Marek Surmacz nie przeprosi szefowej Platformy Obywatelskiej w regionie. Bożenna Bukiewicz zażądała tego, po zeszłotygodniowej konferencji prasowej Surmacza, podczas której powiadomił o złożeniu przez niego do prokuratora generalnego zawiadomienia o popełnieniu przestępstwa przez czołowych działaczy lubuskiej Platformy Obywatelskiej.
Poszło o zarzuty, jakie gorzowski radny PiS skierował pod adresem lubuskiej posłanki, jej męża i szefa Agencji Nieruchomości Rolnych Tomasza Możejko.
Dyrektorowi oddziału terenowego Agencji Nieruchomości Rolnych Surmacz zarzucił udzielenie korzyści osobistej szefowej PO w regionie poprzez zatrudnienie jej męża w agencji, a posłance Bożennie Bukiewicz przyjęcie w ten sposób korzyści osobistej.

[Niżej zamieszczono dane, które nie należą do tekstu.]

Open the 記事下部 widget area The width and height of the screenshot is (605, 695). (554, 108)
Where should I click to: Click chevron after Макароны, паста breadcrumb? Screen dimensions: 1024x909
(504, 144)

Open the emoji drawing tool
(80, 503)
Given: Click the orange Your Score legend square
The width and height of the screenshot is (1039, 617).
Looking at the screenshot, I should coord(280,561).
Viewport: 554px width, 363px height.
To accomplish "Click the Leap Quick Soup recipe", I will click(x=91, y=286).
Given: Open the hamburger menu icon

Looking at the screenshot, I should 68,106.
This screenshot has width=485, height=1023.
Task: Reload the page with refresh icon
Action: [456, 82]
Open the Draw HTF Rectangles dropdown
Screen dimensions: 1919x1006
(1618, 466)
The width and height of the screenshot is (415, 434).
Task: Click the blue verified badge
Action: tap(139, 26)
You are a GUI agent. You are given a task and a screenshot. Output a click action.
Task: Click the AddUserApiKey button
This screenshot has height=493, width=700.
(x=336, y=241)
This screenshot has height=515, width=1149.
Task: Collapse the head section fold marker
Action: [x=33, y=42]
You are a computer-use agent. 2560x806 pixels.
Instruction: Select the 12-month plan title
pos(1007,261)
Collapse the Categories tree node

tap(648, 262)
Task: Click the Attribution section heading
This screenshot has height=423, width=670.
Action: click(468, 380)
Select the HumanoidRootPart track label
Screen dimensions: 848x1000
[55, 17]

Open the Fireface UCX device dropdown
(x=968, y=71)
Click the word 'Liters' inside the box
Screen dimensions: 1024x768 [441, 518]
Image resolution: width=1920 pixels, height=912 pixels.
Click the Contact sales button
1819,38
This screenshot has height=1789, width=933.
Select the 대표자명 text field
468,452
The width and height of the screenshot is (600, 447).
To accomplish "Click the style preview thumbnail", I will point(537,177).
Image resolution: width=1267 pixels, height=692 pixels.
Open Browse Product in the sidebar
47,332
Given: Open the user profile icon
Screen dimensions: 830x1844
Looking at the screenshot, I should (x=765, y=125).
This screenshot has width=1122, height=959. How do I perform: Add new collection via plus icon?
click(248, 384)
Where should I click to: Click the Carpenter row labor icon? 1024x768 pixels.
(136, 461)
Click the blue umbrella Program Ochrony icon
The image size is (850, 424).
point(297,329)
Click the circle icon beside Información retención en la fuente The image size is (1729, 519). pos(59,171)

Tomasz Możejko odpierał zarzuty Surmacza twierdzą, że ten nie zna przepisów konkursowych i wszystko było zgodnie z prawem. Bożenna Bukiewicz w specjalnym oświadczeniu zażądała publicznych przeprosin, bo jak nie, to skieruje sprawę do sądu. – Nie przeproszę – mówił dziś zdecydowanie Marek Surmacz.
Marek Surmacz czeka teraz na krok posłanki. – Jestem gotowy stanąć przed sądem i bronić swoich racji – podkreśla. Z poseł Bukiewicz nie udało nam się dziś skontaktować.